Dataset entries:
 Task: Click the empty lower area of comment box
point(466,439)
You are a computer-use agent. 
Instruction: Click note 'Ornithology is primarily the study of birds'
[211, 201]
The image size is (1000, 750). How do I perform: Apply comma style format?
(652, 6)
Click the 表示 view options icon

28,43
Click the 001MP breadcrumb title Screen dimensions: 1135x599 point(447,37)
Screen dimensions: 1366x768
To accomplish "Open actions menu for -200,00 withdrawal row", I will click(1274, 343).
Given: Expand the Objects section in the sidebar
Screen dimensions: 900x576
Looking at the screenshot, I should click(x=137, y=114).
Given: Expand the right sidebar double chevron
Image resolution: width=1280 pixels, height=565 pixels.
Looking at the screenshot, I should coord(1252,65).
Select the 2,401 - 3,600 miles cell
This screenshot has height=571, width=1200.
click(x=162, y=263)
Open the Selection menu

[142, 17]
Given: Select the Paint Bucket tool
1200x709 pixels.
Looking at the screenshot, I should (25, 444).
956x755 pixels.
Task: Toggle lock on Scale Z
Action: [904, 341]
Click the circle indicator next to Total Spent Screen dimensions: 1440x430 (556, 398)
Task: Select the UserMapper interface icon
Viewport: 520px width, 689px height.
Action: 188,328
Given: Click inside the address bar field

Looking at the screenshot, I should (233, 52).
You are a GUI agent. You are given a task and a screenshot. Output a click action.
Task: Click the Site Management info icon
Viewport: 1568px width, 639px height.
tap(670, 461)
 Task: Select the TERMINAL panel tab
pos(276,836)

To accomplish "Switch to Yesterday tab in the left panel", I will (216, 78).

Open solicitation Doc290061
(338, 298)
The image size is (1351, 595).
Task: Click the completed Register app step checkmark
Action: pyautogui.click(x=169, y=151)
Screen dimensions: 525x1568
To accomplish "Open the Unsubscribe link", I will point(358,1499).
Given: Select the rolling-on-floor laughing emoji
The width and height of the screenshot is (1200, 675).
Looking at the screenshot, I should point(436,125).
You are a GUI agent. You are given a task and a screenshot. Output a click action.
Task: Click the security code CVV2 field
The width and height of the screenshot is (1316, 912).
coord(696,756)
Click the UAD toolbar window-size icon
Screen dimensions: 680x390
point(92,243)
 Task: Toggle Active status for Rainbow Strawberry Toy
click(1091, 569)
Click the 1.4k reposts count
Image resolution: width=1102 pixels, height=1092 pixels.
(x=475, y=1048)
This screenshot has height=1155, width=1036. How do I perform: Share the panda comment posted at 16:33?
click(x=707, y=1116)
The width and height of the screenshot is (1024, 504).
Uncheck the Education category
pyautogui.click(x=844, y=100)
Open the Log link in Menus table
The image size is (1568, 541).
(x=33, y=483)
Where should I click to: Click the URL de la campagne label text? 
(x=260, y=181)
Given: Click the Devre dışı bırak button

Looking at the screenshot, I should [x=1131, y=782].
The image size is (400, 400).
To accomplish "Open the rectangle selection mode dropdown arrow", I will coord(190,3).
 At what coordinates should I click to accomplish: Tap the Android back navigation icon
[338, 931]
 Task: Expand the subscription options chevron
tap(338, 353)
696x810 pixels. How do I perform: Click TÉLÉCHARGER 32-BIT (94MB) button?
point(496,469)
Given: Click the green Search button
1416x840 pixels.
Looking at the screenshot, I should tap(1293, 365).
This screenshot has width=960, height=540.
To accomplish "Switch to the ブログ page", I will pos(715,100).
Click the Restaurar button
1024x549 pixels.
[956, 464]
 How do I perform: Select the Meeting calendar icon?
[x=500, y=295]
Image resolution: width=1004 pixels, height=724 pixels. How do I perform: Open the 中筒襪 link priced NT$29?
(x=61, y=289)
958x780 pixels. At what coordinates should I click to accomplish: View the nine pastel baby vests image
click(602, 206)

THE PROBLEM:
Would you write out all of the data exactly as given?

PROBLEM SOLUTION:
 Task: Click the empty lower area of comment box
point(466,439)
You are a computer-use agent. 
Instruction: Click note 'Ornithology is primarily the study of birds'
[211, 201]
The image size is (1000, 750). How do I perform: Apply comma style format?
(652, 6)
Click the 表示 view options icon

28,43
Click the 001MP breadcrumb title Screen dimensions: 1135x599 point(447,37)
Screen dimensions: 1366x768
To accomplish "Open actions menu for -200,00 withdrawal row", I will click(1274, 343).
Given: Expand the Objects section in the sidebar
Screen dimensions: 900x576
Looking at the screenshot, I should click(x=137, y=114).
Given: Expand the right sidebar double chevron
Image resolution: width=1280 pixels, height=565 pixels.
Looking at the screenshot, I should coord(1252,65).
Select the 2,401 - 3,600 miles cell
This screenshot has height=571, width=1200.
click(x=162, y=263)
Open the Selection menu

[142, 17]
Given: Select the Paint Bucket tool
1200x709 pixels.
Looking at the screenshot, I should (25, 444).
956x755 pixels.
Task: Toggle lock on Scale Z
Action: [904, 341]
Click the circle indicator next to Total Spent Screen dimensions: 1440x430 (556, 398)
Task: Select the UserMapper interface icon
Viewport: 520px width, 689px height.
Action: 188,328
Given: Click inside the address bar field

Looking at the screenshot, I should (233, 52).
You are a GUI agent. You are given a task and a screenshot. Output a click action.
Task: Click the Site Management info icon
Viewport: 1568px width, 639px height.
tap(670, 461)
 Task: Select the TERMINAL panel tab
pos(276,836)

To accomplish "Switch to Yesterday tab in the left panel", I will (216, 78).

Open solicitation Doc290061
(338, 298)
The image size is (1351, 595).
Task: Click the completed Register app step checkmark
Action: pyautogui.click(x=169, y=151)
Screen dimensions: 525x1568
To accomplish "Open the Unsubscribe link", I will point(358,1499).
Given: Select the rolling-on-floor laughing emoji
The width and height of the screenshot is (1200, 675).
Looking at the screenshot, I should point(436,125).
You are a GUI agent. You are given a task and a screenshot. Output a click action.
Task: Click the security code CVV2 field
The width and height of the screenshot is (1316, 912).
coord(696,756)
Click the UAD toolbar window-size icon
Screen dimensions: 680x390
point(92,243)
 Task: Toggle Active status for Rainbow Strawberry Toy
click(1091, 569)
Click the 1.4k reposts count
Image resolution: width=1102 pixels, height=1092 pixels.
(x=475, y=1048)
This screenshot has height=1155, width=1036. How do I perform: Share the panda comment posted at 16:33?
click(x=707, y=1116)
The width and height of the screenshot is (1024, 504).
Uncheck the Education category
pyautogui.click(x=844, y=100)
Open the Log link in Menus table
The image size is (1568, 541).
(x=33, y=483)
Where should I click to: Click the URL de la campagne label text? 
(x=260, y=181)
Given: Click the Devre dışı bırak button

Looking at the screenshot, I should [x=1131, y=782].
The image size is (400, 400).
To accomplish "Open the rectangle selection mode dropdown arrow", I will coord(190,3).
 At what coordinates should I click to accomplish: Tap the Android back navigation icon
[338, 931]
 Task: Expand the subscription options chevron
tap(338, 353)
696x810 pixels. How do I perform: Click TÉLÉCHARGER 32-BIT (94MB) button?
point(496,469)
Given: Click the green Search button
1416x840 pixels.
Looking at the screenshot, I should tap(1293, 365).
This screenshot has width=960, height=540.
To accomplish "Switch to the ブログ page", I will pos(715,100).
Click the Restaurar button
1024x549 pixels.
[956, 464]
 How do I perform: Select the Meeting calendar icon?
[x=500, y=295]
Image resolution: width=1004 pixels, height=724 pixels. How do I perform: Open the 中筒襪 link priced NT$29?
(x=61, y=289)
958x780 pixels. At what coordinates should I click to accomplish: View the nine pastel baby vests image
click(602, 206)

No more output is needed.